# [WHAT IS EXPECTED]
Please restate each entry that follows word for word.
* * * * * * * * *
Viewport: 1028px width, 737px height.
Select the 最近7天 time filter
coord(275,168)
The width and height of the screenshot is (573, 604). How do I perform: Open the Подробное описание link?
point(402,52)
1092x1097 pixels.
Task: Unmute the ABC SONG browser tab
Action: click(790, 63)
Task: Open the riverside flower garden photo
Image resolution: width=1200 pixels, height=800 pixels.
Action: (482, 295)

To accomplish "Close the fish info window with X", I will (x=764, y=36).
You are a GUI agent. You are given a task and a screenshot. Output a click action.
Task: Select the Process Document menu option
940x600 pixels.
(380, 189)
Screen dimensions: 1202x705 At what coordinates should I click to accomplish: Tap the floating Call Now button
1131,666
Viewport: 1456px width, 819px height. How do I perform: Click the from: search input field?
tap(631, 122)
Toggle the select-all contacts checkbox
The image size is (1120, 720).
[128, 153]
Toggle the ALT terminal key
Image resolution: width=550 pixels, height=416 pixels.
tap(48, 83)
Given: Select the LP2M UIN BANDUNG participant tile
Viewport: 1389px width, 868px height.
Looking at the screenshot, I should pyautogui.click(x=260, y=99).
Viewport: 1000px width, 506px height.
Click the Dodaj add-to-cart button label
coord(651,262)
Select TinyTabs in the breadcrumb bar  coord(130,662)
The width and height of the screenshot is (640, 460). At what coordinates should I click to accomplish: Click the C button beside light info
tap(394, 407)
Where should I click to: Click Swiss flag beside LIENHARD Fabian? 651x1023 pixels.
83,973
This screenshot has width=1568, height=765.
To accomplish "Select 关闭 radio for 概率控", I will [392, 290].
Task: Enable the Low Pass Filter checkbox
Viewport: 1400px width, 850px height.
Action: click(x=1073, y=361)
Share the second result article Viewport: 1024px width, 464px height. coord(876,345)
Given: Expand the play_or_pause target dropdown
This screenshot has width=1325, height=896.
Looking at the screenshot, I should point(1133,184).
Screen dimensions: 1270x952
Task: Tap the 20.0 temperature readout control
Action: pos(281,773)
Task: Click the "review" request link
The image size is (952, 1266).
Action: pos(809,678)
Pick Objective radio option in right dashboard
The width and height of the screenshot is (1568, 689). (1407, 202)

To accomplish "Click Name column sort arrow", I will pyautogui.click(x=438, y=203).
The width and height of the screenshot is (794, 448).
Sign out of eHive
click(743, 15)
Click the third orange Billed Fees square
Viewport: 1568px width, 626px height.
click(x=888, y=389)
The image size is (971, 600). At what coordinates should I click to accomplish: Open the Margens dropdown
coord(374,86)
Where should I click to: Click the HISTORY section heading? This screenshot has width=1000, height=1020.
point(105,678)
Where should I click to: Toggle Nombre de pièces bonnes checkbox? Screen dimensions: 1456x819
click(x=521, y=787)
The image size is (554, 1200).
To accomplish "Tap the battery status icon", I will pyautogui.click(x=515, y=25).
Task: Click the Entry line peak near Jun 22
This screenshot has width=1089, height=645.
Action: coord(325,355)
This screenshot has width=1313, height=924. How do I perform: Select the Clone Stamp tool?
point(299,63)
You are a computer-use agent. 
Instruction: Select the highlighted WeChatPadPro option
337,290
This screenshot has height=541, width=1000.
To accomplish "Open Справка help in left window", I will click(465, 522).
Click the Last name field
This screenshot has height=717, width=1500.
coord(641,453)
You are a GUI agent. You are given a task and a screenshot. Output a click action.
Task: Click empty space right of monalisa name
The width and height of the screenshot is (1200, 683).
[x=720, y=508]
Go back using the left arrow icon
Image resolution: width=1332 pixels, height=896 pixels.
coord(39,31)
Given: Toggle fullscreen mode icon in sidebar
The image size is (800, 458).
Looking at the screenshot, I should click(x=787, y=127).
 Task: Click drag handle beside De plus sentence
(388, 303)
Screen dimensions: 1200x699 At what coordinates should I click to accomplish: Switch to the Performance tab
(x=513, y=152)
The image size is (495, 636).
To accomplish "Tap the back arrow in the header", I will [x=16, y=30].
* * * * * * * * *
# [YOUR RESPONSE]
Viewport: 1028px width, 737px height.
Select the 最近7天 time filter
coord(275,168)
The width and height of the screenshot is (573, 604). How do I perform: Open the Подробное описание link?
point(402,52)
1092x1097 pixels.
Task: Unmute the ABC SONG browser tab
Action: click(790, 63)
Task: Open the riverside flower garden photo
Image resolution: width=1200 pixels, height=800 pixels.
Action: (482, 295)

To accomplish "Close the fish info window with X", I will (x=764, y=36).
You are a GUI agent. You are given a task and a screenshot. Output a click action.
Task: Select the Process Document menu option
940x600 pixels.
(380, 189)
Screen dimensions: 1202x705 At what coordinates should I click to accomplish: Tap the floating Call Now button
1131,666
Viewport: 1456px width, 819px height. How do I perform: Click the from: search input field?
tap(631, 122)
Toggle the select-all contacts checkbox
The image size is (1120, 720).
[128, 153]
Toggle the ALT terminal key
Image resolution: width=550 pixels, height=416 pixels.
tap(48, 83)
Given: Select the LP2M UIN BANDUNG participant tile
Viewport: 1389px width, 868px height.
Looking at the screenshot, I should pyautogui.click(x=260, y=99).
Viewport: 1000px width, 506px height.
Click the Dodaj add-to-cart button label
coord(651,262)
Select TinyTabs in the breadcrumb bar  coord(130,662)
The width and height of the screenshot is (640, 460). At what coordinates should I click to accomplish: Click the C button beside light info
tap(394, 407)
Where should I click to: Click Swiss flag beside LIENHARD Fabian? 651x1023 pixels.
83,973
This screenshot has width=1568, height=765.
To accomplish "Select 关闭 radio for 概率控", I will [392, 290].
Task: Enable the Low Pass Filter checkbox
Viewport: 1400px width, 850px height.
Action: click(x=1073, y=361)
Share the second result article Viewport: 1024px width, 464px height. coord(876,345)
Given: Expand the play_or_pause target dropdown
This screenshot has width=1325, height=896.
Looking at the screenshot, I should point(1133,184).
Screen dimensions: 1270x952
Task: Tap the 20.0 temperature readout control
Action: pos(281,773)
Task: Click the "review" request link
The image size is (952, 1266).
Action: pos(809,678)
Pick Objective radio option in right dashboard
The width and height of the screenshot is (1568, 689). (1407, 202)

To accomplish "Click Name column sort arrow", I will pyautogui.click(x=438, y=203).
The width and height of the screenshot is (794, 448).
Sign out of eHive
click(743, 15)
Click the third orange Billed Fees square
Viewport: 1568px width, 626px height.
click(x=888, y=389)
The image size is (971, 600). At what coordinates should I click to accomplish: Open the Margens dropdown
coord(374,86)
Where should I click to: Click the HISTORY section heading? This screenshot has width=1000, height=1020.
point(105,678)
Where should I click to: Toggle Nombre de pièces bonnes checkbox? Screen dimensions: 1456x819
click(x=521, y=787)
The image size is (554, 1200).
To accomplish "Tap the battery status icon", I will pyautogui.click(x=515, y=25).
Task: Click the Entry line peak near Jun 22
This screenshot has width=1089, height=645.
Action: coord(325,355)
This screenshot has width=1313, height=924. How do I perform: Select the Clone Stamp tool?
point(299,63)
You are a computer-use agent. 
Instruction: Select the highlighted WeChatPadPro option
337,290
This screenshot has height=541, width=1000.
To accomplish "Open Справка help in left window", I will click(465, 522).
Click the Last name field
This screenshot has height=717, width=1500.
coord(641,453)
You are a GUI agent. You are given a task and a screenshot. Output a click action.
Task: Click empty space right of monalisa name
The width and height of the screenshot is (1200, 683).
[x=720, y=508]
Go back using the left arrow icon
Image resolution: width=1332 pixels, height=896 pixels.
coord(39,31)
Given: Toggle fullscreen mode icon in sidebar
The image size is (800, 458).
Looking at the screenshot, I should click(x=787, y=127).
 Task: Click drag handle beside De plus sentence
(388, 303)
Screen dimensions: 1200x699 At what coordinates should I click to accomplish: Switch to the Performance tab
(x=513, y=152)
The image size is (495, 636).
To accomplish "Tap the back arrow in the header", I will [x=16, y=30].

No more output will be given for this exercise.